To investigate the bubble sweep-down phenomenon of a scientific research ship from the perspective of its flow mechanism, the flow-field characteristics of the bow were measured in a towing-tank environment. First, the silk-thread method was used to visualise the streamline characteristics of the bow. Next, the flow field of the bow was measured using multiple two-section 2-dimensional computed tomography scans with stereoscopic particle image velocimetry. The flow-field information of different sections at different speeds (e.g., velocity distribution, vector characteristics, and streamline distribution) were then obtained. A 3-dimensional (3D) three-component (3C) space reconstruction of the time-averaged flow field in the bow was thus realised. From the visualisation results, the flow field in the bow generally exhibits a downward movement trend. The flow structure of the bow flow field was found to be closely related to the wave-making change of the bow. On the other hand, the cross-sectional flow characteristics and 3D reconstruction results showed that with the bubble sweep-down, some bubbles flowed along the bilge and amassed with other bubbles, breaking through the geometric inflection point of the bilge. Compressed by the bilge vortex, they slid backward and affected the operation of acoustic equipment.

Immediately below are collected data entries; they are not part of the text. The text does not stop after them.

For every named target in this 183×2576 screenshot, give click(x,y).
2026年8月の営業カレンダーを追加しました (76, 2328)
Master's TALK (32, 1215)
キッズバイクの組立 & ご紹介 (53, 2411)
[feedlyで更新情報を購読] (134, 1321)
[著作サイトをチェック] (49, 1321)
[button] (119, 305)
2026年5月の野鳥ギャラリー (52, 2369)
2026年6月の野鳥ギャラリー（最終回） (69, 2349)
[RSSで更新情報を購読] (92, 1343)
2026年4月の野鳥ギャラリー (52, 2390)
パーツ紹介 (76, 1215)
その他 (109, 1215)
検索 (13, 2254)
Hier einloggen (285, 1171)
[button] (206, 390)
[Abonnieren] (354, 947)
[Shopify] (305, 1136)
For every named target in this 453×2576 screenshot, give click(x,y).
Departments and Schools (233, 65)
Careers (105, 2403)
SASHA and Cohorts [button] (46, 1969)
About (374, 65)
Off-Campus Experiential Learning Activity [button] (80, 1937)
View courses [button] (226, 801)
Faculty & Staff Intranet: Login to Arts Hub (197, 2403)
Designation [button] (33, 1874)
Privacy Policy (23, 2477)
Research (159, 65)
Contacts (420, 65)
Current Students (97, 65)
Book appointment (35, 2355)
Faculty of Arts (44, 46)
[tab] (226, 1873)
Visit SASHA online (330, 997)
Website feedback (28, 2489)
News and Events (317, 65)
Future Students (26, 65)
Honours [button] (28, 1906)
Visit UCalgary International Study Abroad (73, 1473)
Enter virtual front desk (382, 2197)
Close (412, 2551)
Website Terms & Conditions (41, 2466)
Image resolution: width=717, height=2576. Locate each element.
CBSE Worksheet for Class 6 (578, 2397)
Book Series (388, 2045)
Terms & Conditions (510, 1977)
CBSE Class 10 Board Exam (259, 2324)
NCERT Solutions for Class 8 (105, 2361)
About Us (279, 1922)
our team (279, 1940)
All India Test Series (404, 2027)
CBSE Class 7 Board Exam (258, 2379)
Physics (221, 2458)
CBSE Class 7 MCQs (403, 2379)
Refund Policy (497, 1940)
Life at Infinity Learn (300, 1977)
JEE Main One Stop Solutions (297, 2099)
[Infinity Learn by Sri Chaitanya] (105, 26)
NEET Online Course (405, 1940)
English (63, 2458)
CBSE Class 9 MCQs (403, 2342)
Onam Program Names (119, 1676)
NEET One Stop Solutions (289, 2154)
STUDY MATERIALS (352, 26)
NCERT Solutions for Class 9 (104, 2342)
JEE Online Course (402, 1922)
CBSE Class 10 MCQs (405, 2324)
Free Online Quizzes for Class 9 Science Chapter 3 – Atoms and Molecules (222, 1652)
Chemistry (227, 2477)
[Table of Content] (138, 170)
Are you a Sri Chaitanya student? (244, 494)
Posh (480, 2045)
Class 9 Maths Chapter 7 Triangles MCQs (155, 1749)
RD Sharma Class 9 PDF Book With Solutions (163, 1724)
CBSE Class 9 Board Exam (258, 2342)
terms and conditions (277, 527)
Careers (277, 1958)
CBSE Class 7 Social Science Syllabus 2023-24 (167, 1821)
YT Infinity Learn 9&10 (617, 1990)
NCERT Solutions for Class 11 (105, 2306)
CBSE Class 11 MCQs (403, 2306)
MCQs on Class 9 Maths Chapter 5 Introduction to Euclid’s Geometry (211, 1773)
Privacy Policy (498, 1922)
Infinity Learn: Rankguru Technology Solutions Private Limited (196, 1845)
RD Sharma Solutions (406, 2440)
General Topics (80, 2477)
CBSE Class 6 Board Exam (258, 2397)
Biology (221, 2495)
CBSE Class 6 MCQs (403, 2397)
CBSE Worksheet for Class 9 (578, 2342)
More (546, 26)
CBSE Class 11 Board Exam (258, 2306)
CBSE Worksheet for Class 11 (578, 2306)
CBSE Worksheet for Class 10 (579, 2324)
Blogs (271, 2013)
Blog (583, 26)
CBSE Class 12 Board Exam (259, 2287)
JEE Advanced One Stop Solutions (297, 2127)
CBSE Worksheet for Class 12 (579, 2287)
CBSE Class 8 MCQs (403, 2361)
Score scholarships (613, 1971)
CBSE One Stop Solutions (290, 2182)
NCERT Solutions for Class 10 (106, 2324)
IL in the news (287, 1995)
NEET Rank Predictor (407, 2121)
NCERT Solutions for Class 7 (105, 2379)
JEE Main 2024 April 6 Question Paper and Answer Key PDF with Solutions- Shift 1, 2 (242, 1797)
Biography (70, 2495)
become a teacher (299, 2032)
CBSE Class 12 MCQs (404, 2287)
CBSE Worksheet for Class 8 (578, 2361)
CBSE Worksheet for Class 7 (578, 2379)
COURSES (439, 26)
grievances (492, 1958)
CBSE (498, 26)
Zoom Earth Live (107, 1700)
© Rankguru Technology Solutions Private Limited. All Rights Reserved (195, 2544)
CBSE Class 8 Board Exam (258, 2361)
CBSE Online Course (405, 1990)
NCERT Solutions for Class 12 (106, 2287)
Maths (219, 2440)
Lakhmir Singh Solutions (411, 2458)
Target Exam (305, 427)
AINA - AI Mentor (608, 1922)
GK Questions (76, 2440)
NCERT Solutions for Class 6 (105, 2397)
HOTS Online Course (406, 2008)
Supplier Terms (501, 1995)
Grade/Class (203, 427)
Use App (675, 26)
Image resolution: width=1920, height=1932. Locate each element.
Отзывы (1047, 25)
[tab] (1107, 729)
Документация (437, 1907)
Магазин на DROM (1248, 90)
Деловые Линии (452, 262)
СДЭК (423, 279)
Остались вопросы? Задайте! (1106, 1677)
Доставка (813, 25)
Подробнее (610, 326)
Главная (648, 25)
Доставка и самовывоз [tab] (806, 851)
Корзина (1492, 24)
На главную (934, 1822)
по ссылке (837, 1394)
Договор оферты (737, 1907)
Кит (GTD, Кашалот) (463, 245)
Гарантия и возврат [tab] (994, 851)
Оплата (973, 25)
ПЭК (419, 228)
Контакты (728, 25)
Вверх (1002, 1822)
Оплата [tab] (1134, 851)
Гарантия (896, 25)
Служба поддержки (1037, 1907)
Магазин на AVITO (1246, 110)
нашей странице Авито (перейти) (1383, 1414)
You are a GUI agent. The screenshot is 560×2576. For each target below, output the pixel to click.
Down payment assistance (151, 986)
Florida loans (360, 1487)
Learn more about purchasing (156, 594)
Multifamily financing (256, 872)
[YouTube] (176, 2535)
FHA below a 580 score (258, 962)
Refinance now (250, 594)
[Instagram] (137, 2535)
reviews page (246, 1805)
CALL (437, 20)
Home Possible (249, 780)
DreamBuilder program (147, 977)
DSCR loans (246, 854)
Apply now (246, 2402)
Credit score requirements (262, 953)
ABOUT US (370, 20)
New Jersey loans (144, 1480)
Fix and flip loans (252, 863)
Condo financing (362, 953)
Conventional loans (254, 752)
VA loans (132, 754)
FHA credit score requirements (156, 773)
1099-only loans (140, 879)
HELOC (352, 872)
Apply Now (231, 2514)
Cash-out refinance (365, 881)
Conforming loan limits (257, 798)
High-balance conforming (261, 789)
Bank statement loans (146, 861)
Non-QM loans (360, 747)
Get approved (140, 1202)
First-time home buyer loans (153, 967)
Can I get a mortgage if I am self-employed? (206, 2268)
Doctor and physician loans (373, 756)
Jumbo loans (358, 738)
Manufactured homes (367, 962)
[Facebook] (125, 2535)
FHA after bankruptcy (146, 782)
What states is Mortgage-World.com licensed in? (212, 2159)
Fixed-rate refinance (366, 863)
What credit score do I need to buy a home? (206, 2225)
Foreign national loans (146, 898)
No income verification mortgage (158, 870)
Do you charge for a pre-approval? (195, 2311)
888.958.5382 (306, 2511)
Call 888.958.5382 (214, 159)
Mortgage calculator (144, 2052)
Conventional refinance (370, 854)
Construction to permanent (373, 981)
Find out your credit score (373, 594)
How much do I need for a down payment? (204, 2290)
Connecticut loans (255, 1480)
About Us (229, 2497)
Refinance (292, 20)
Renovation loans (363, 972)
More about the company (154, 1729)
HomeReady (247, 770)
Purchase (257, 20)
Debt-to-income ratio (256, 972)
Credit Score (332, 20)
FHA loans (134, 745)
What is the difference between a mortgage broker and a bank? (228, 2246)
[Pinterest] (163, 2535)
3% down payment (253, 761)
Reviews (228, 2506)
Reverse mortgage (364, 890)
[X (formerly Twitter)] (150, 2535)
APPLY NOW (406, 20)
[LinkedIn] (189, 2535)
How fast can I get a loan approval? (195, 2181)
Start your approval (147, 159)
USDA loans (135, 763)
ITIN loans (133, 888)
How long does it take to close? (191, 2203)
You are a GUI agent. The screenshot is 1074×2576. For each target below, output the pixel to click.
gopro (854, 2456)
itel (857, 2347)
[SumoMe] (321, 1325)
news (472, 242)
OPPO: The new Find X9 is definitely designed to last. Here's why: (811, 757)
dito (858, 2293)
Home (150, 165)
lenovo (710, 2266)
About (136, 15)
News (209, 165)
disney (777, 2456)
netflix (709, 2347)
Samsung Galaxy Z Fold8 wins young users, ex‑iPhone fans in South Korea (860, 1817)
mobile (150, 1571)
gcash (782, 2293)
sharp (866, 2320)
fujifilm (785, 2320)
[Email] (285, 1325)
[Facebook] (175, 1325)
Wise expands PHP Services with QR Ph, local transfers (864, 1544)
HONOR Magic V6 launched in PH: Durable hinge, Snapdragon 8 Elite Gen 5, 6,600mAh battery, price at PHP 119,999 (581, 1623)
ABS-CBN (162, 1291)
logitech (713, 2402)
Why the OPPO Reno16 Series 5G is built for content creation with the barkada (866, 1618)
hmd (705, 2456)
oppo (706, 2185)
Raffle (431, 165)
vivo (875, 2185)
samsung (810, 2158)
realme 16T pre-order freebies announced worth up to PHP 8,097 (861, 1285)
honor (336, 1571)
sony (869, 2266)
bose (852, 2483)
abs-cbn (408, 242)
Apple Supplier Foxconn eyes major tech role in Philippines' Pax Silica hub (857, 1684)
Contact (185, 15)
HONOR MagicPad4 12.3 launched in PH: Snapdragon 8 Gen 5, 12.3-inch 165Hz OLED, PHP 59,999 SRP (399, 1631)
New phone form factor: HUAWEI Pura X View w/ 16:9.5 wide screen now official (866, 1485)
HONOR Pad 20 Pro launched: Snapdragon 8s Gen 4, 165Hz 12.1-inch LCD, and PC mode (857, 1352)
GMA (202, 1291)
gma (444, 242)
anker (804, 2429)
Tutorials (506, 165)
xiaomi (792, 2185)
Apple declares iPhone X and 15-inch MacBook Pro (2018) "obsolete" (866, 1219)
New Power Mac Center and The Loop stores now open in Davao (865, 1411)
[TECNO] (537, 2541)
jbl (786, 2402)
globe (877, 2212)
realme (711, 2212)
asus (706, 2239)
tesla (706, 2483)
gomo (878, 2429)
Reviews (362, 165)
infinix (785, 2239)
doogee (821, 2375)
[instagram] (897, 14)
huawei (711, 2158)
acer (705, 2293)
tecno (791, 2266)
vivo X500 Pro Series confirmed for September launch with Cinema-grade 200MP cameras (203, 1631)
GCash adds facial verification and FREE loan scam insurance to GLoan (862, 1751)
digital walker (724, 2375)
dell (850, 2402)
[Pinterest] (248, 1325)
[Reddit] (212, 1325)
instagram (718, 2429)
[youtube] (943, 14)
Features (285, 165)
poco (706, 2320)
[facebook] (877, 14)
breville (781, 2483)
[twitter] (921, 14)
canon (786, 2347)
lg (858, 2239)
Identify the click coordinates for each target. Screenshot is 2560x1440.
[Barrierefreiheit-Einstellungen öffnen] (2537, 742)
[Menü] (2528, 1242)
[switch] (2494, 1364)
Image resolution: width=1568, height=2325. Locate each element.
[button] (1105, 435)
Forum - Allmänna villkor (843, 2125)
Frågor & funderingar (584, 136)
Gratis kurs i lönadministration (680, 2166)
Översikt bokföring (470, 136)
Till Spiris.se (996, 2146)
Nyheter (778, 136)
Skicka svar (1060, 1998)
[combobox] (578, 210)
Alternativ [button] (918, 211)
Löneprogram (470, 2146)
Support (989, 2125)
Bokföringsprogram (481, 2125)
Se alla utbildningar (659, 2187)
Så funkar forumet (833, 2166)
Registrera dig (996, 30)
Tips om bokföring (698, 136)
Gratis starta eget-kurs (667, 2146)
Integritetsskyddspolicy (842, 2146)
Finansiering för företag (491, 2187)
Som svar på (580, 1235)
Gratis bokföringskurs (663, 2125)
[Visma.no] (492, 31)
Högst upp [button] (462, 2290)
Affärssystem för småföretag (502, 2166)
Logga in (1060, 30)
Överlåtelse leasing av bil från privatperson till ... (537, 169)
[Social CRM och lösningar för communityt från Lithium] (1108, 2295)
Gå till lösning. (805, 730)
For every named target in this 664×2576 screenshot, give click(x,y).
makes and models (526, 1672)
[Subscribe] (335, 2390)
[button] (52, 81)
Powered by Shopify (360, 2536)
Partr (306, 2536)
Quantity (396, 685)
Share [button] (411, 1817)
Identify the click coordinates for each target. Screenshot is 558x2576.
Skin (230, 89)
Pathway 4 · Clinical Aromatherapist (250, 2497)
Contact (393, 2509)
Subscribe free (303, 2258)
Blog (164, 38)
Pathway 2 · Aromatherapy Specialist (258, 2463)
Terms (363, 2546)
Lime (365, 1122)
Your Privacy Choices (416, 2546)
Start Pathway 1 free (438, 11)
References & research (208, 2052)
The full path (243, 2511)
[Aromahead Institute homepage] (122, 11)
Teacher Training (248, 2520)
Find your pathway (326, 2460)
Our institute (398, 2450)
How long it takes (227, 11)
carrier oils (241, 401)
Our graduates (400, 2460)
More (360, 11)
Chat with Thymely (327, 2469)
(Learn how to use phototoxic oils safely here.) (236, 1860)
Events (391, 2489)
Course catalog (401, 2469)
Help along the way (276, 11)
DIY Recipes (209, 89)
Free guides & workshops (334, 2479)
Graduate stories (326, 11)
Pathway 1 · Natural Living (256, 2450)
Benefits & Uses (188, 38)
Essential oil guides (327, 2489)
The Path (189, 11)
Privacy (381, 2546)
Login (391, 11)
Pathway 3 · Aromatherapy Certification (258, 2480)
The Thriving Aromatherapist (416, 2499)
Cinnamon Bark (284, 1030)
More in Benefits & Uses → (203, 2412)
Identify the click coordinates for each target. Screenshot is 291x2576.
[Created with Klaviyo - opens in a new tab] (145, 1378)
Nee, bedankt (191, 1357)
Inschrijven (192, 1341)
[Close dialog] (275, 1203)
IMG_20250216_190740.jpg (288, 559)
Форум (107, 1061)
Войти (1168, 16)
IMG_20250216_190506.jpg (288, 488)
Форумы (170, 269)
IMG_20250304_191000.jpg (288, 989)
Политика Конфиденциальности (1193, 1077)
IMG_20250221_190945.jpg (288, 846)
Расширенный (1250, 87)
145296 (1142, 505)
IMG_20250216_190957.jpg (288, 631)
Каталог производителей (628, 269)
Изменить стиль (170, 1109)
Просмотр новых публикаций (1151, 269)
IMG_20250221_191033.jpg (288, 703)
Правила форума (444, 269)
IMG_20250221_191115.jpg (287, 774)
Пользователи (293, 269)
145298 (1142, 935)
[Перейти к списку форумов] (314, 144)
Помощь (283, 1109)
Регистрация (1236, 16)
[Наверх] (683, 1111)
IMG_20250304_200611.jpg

为了从流动机理的角度研究某科研船的气泡扫掠现象，在拖曳水舱环境中测量了船首的流场特性。首先，采用丝线法将弓的流线特征可视化。接下来，使用具有立体粒子图像测速法的多个二维二维计算机断层扫描扫描测量船首的流场。然后获得不同速度下不同截面的流场信息（例如，速度分布、矢量特征和流线分布）。因此实现了船首中时间平均流场的 3 维 (3D) 三分量 (3C) 空间重建。从可视化结果来看，船首流场一般呈下降趋势。发现船首流场的流动结构与船首的造浪变化密切相关。另一方面，横截面流动特征和3D重建结果表明，随着气泡的下沉，一些气泡沿着舱底流动并与其他气泡聚集在一起，突破了舱底的几何拐点。在舱底涡流的压缩下，它们向后滑动，影响了声学设备的运行。突破舱底的几何拐点。在舱底涡流的压缩下，它们向后滑动，影响了声学设备的运行。突破舱底的几何拐点。在舱底涡流的压缩下，它们向后滑动，影响了声学设备的运行。